When components of the mature pollen grain of Brassica oleracea are applied to the cuticularised surfaces of the stigmatic papilla, a number of changes can take place in the architecture of the subjacent cell wall. Treatment of the papillar surface with isolated pollen coating evokes a rapid and extensive expansion of the outer of the two stigmatic wall layers. This response occurs within 4 h but is restricted to those regions where no callose is formed and where the coating exhibits a characteristic increase in electron opacity. This study establishes that the coating alone is responsible for initiating the expansion of the outer wall, which is considered to be an essential step preceding penetration of the stigma surface by the pollen tube. Vesicle-like inclusions, some staining intensely, occasionally occur in regions of the wall expanded by isolated coating, sometimes fusing to form a subcuticular ‘boundary layer’. These structures are not observed under compatible grains in vivo and their presence is regarded as artefaetual. However, close examination of the plasma membrane at sites beneath areas of expanded cell wall reveals membrane-bound structures resembling the vesicles being generated by the cytoplasm and moving into the apoplast. These data indicate that signals from the coating initiate the loosening of the wall matrix by stimulating an unusual form of localized secretion which appears to be an essential prerequisite for stigmatic penetration.

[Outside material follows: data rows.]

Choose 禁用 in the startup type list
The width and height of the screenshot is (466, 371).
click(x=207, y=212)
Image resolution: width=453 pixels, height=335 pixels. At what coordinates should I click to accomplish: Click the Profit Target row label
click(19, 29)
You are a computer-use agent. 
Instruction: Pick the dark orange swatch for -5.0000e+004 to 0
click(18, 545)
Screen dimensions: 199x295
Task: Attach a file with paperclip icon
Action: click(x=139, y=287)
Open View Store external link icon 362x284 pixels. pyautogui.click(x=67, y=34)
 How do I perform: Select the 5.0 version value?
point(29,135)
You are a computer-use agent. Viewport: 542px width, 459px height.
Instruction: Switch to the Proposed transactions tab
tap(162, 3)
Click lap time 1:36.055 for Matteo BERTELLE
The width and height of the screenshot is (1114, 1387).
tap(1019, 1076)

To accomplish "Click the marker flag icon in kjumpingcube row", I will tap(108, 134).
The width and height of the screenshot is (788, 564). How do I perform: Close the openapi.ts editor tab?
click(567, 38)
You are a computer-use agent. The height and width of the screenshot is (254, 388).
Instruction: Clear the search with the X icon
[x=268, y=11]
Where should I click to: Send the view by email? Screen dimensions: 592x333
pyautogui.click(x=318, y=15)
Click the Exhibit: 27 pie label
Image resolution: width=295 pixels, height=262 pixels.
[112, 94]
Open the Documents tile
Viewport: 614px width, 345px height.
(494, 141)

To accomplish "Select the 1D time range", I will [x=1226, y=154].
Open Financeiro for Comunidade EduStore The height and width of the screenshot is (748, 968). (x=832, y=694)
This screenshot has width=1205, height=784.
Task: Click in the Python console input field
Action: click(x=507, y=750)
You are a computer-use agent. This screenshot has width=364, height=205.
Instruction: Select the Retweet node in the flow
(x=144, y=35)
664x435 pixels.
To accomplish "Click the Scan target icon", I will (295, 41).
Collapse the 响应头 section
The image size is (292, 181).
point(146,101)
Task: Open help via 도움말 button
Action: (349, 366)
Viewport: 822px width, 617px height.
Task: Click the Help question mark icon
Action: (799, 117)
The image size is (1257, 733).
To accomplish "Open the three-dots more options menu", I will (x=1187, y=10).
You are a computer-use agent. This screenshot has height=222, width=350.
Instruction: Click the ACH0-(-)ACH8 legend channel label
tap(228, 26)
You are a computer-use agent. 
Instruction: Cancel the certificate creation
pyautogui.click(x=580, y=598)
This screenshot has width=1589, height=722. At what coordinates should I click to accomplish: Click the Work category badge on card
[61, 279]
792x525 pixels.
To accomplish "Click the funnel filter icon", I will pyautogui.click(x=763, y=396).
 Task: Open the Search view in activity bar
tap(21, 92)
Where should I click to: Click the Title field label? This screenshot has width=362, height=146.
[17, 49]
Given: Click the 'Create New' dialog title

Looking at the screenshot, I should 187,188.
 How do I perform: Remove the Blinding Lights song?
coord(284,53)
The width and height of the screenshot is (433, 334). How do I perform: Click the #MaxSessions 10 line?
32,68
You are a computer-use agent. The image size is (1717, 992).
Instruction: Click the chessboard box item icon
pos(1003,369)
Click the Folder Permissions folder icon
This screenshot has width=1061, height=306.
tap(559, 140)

Isolated pollen coating contaminated with fragments of the grain itself engender a very different response, including the formation of densely-staining vesicles accompanied by extensive accumulations of callose; wall expansion never occurs under these circumstances. Self-pollinations in B. oleracea are frequently accompanied by the synthesis of stigmatic callose, the presence of which has, in the past, been interpreted as forming a structural barrier to incompatible pollen tubes. However, callose elicited both by self-pollinations and coating supplemented by killed grains is independent of protein synthesis and occurs in the presence of the phosphatase inhibitor, okadaic acid. Since both these inhibitors also overcome self-incompatibility (SI) in B. oleracea, these data strongly suggest that callose synthesis is unrelated to the operation of SI, and it is proposed that callose, when formed, is elicited by molecules released from the necrotic pollen protoplast. Interestingly, isolated pollen coating of self- and cross-genotypes does not readily elicit callose.

The significance of these changes in the stigmatic wall is discussed in the perspective of current views on pollination and self-incompatibility in Brassica.